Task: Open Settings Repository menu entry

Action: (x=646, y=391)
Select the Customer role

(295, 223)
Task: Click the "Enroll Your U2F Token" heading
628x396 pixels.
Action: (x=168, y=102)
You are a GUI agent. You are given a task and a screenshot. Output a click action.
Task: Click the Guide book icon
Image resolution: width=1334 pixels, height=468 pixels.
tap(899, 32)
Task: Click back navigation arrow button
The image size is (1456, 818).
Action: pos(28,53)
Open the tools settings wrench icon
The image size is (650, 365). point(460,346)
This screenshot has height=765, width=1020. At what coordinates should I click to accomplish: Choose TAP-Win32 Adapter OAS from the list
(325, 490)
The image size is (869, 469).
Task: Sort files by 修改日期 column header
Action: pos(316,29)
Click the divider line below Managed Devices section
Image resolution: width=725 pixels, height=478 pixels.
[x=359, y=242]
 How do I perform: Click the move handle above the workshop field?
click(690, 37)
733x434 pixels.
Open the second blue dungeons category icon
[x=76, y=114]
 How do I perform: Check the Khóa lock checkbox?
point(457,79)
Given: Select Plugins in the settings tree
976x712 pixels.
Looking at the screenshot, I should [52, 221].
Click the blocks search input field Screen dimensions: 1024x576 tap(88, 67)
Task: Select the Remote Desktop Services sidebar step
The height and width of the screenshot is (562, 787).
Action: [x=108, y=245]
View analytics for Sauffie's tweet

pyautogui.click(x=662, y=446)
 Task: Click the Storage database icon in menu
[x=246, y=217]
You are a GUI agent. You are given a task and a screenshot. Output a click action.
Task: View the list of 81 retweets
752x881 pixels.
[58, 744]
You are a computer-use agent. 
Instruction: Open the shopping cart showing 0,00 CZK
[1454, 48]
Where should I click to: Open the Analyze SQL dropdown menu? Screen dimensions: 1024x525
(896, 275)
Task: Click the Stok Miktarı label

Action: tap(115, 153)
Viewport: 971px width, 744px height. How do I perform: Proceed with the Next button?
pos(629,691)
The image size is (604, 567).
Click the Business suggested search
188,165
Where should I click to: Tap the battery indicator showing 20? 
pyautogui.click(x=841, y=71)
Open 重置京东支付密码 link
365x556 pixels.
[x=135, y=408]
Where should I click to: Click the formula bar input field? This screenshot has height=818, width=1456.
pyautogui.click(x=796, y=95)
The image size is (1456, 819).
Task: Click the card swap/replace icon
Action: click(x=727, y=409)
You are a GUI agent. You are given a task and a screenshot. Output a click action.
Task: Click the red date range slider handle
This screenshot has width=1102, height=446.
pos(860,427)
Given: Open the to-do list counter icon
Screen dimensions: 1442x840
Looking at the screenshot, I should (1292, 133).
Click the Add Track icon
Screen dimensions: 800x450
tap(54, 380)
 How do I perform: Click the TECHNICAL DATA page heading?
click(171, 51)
• • • • • • •
### Task
Starting at the line above that contains "Task: View the list of 81 retweets", repeat each line exactly up to and including the line that contains "Task: Click the red date range slider handle", and stop there.

### Finished exercise
Task: View the list of 81 retweets
752x881 pixels.
[58, 744]
You are a computer-use agent. 
Instruction: Open the shopping cart showing 0,00 CZK
[1454, 48]
Where should I click to: Open the Analyze SQL dropdown menu? Screen dimensions: 1024x525
(896, 275)
Task: Click the Stok Miktarı label

Action: tap(115, 153)
Viewport: 971px width, 744px height. How do I perform: Proceed with the Next button?
pos(629,691)
The image size is (604, 567).
Click the Business suggested search
188,165
Where should I click to: Tap the battery indicator showing 20? 
pyautogui.click(x=841, y=71)
Open 重置京东支付密码 link
365x556 pixels.
[x=135, y=408]
Where should I click to: Click the formula bar input field? This screenshot has height=818, width=1456.
pyautogui.click(x=796, y=95)
The image size is (1456, 819).
Task: Click the card swap/replace icon
Action: click(x=727, y=409)
You are a GUI agent. You are given a task and a screenshot. Output a click action.
Task: Click the red date range slider handle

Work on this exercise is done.